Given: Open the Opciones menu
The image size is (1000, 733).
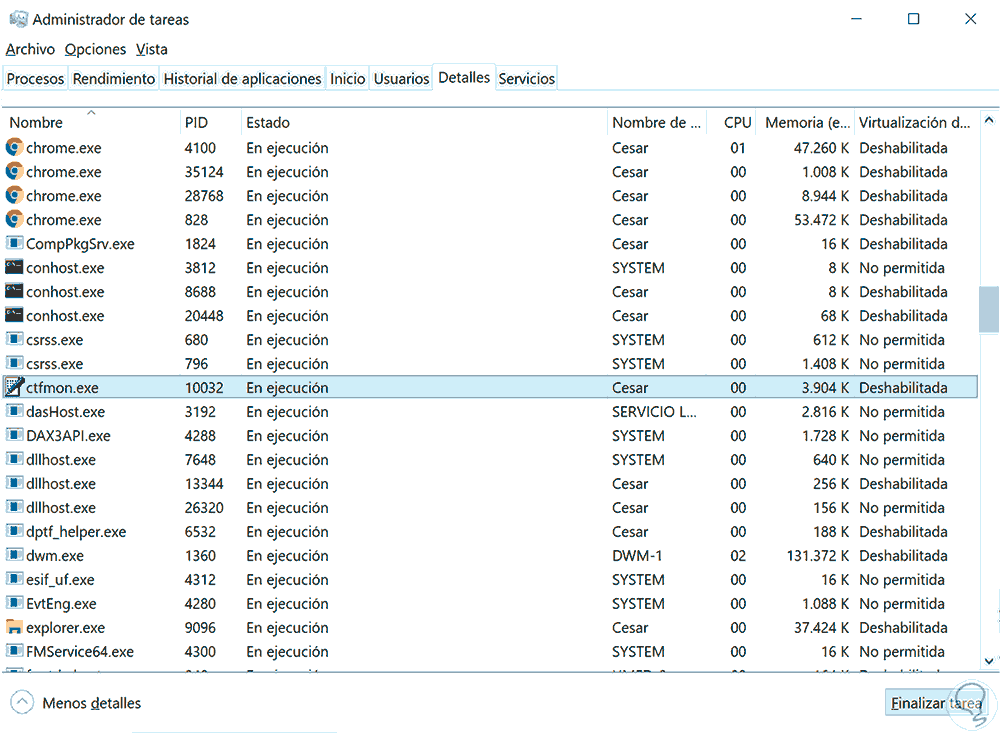Looking at the screenshot, I should [x=95, y=49].
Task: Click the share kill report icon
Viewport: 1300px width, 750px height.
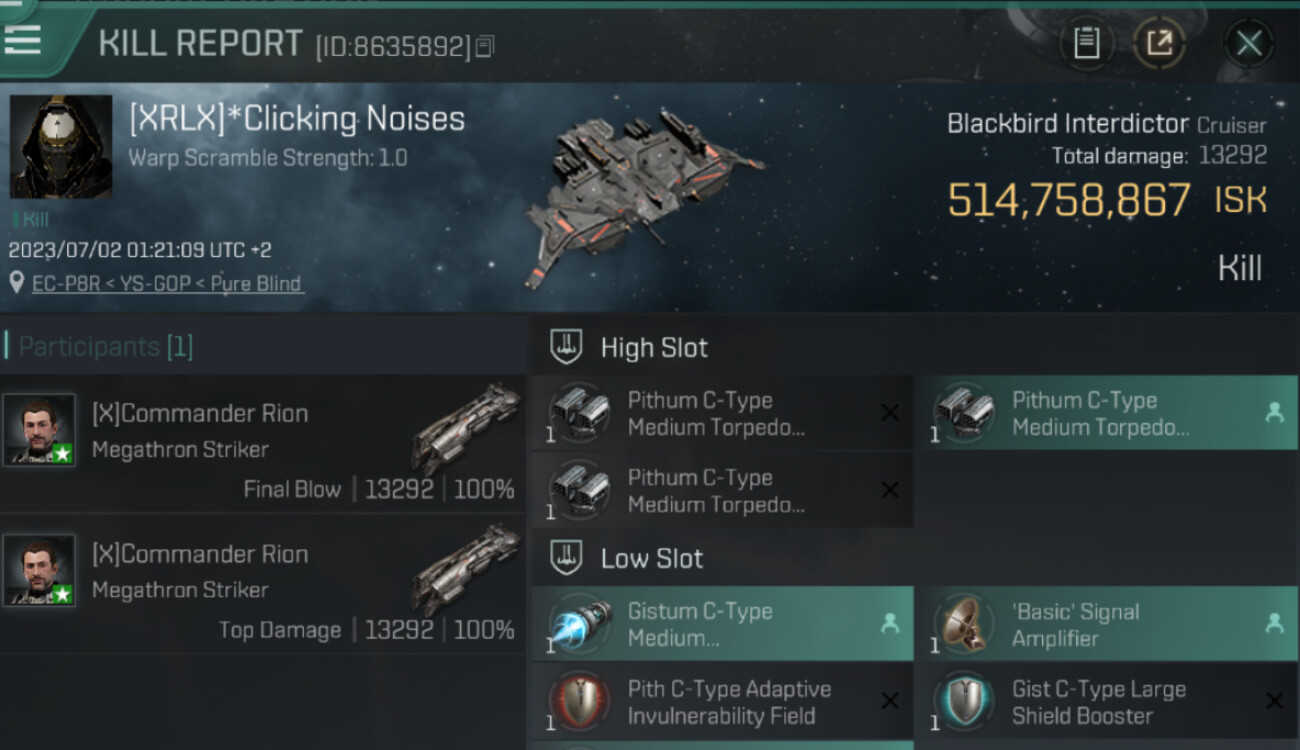Action: (1158, 43)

· · · · ·

What you should do —
Everything in the records above should be retyped exactly except the pictures.

Solution for this task —
Given: Open the Opciones menu
The image size is (1000, 733).
Looking at the screenshot, I should [x=95, y=49].
Task: Click the share kill report icon
Viewport: 1300px width, 750px height.
Action: (1158, 43)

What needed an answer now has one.